TASK BRIEF » Take the entries that follow and return exactly the lines from the one holding "Open breakout rooms icon" through the one holding "You are a computer-use agent. Screen dimensions: 532x399", both included. Nothing else is needed.

Collected data »
_ _ _ _

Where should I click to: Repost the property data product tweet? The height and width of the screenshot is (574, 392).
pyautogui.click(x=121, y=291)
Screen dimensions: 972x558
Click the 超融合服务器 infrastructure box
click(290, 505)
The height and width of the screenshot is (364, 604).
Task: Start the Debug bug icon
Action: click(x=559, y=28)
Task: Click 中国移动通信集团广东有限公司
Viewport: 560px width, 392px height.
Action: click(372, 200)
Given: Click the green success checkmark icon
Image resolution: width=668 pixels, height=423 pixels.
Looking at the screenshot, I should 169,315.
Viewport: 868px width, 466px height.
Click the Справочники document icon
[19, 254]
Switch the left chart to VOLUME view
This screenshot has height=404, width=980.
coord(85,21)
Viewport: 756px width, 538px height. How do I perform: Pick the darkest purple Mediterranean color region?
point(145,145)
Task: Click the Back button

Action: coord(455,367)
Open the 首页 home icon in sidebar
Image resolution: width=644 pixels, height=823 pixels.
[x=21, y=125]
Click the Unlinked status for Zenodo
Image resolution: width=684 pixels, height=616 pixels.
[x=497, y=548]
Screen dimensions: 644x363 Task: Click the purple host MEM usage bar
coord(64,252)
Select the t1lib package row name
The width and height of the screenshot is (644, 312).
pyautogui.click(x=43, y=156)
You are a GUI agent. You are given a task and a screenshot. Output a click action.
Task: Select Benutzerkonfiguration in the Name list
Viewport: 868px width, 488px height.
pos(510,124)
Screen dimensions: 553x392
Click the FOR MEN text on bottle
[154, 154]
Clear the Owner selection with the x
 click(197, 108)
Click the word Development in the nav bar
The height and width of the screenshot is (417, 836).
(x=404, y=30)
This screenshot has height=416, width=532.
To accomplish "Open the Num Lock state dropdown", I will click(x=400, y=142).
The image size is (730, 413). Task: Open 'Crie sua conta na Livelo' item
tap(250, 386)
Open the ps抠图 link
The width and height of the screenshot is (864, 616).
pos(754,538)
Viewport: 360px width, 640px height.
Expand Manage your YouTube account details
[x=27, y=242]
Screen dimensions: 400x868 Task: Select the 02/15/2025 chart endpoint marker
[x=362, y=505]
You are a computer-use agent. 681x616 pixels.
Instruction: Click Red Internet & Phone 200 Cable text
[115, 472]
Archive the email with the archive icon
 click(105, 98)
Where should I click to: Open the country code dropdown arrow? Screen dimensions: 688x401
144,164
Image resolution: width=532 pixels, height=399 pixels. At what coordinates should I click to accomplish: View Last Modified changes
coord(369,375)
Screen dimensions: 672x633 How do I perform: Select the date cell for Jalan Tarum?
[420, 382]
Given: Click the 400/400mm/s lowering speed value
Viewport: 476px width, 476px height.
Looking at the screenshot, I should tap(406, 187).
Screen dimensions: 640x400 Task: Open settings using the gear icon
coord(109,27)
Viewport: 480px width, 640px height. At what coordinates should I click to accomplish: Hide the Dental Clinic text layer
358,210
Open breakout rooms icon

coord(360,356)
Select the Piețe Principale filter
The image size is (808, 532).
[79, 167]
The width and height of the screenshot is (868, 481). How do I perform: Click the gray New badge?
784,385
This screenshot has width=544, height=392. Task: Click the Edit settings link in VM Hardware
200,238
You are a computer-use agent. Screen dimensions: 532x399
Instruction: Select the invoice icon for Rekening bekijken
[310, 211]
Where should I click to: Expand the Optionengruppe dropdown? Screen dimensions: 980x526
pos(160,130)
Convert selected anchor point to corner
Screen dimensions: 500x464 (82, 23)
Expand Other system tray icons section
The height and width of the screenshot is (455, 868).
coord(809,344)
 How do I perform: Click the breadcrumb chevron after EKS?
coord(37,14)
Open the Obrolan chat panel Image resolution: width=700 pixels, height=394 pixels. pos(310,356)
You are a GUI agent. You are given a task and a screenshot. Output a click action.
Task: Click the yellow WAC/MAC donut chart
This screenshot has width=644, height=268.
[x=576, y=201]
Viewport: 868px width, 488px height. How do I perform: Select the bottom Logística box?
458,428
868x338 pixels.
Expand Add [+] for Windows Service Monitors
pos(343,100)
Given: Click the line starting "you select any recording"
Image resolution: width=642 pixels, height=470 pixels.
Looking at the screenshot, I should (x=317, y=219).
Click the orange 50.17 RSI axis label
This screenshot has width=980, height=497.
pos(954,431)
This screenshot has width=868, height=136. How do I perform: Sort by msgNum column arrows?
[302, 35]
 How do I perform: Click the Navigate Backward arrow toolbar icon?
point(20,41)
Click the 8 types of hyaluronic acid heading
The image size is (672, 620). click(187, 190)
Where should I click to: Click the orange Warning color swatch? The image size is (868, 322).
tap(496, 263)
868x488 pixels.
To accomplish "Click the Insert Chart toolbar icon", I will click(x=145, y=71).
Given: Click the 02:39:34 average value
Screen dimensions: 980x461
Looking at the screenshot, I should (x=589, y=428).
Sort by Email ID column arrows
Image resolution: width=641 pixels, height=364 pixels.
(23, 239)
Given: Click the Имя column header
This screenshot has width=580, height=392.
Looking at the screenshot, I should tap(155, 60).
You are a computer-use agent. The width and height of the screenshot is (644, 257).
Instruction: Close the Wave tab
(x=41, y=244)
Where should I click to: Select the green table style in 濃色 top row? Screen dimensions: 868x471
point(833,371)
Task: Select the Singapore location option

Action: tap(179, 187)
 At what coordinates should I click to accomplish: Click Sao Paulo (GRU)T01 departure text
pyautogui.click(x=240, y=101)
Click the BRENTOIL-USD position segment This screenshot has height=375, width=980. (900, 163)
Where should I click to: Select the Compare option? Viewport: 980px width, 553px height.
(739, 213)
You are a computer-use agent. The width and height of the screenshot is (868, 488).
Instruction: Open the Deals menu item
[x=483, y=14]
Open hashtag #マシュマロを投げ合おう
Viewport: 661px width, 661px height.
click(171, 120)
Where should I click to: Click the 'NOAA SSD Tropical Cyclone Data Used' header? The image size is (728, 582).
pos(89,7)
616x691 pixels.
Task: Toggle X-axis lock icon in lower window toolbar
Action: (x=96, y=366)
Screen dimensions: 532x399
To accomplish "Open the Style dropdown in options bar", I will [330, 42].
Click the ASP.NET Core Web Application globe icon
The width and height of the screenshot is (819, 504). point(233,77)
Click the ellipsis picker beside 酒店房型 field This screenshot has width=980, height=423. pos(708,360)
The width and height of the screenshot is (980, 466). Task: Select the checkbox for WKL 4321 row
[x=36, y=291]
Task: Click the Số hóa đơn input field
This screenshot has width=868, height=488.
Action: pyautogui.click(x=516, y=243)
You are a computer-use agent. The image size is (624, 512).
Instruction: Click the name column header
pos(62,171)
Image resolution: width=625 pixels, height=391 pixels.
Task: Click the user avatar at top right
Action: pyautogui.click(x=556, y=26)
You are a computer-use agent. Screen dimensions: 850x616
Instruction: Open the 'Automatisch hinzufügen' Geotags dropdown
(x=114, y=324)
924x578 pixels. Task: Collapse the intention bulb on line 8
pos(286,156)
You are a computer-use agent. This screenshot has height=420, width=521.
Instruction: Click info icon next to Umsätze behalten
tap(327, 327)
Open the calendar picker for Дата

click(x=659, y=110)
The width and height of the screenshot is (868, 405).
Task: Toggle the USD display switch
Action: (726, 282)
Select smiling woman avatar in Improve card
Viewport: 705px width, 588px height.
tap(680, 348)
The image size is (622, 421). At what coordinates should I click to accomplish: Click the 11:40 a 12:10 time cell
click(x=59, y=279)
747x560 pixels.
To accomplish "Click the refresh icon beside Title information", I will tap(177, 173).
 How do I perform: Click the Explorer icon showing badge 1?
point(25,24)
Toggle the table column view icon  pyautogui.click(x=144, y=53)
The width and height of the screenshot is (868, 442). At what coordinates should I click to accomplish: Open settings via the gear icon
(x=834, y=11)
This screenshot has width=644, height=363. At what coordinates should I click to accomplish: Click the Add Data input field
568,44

_ _ _ _

RESPONSE BELOW »
Open breakout rooms icon

coord(360,356)
Select the Piețe Principale filter
The image size is (808, 532).
[79, 167]
The width and height of the screenshot is (868, 481). How do I perform: Click the gray New badge?
784,385
This screenshot has width=544, height=392. Task: Click the Edit settings link in VM Hardware
200,238
You are a computer-use agent. Screen dimensions: 532x399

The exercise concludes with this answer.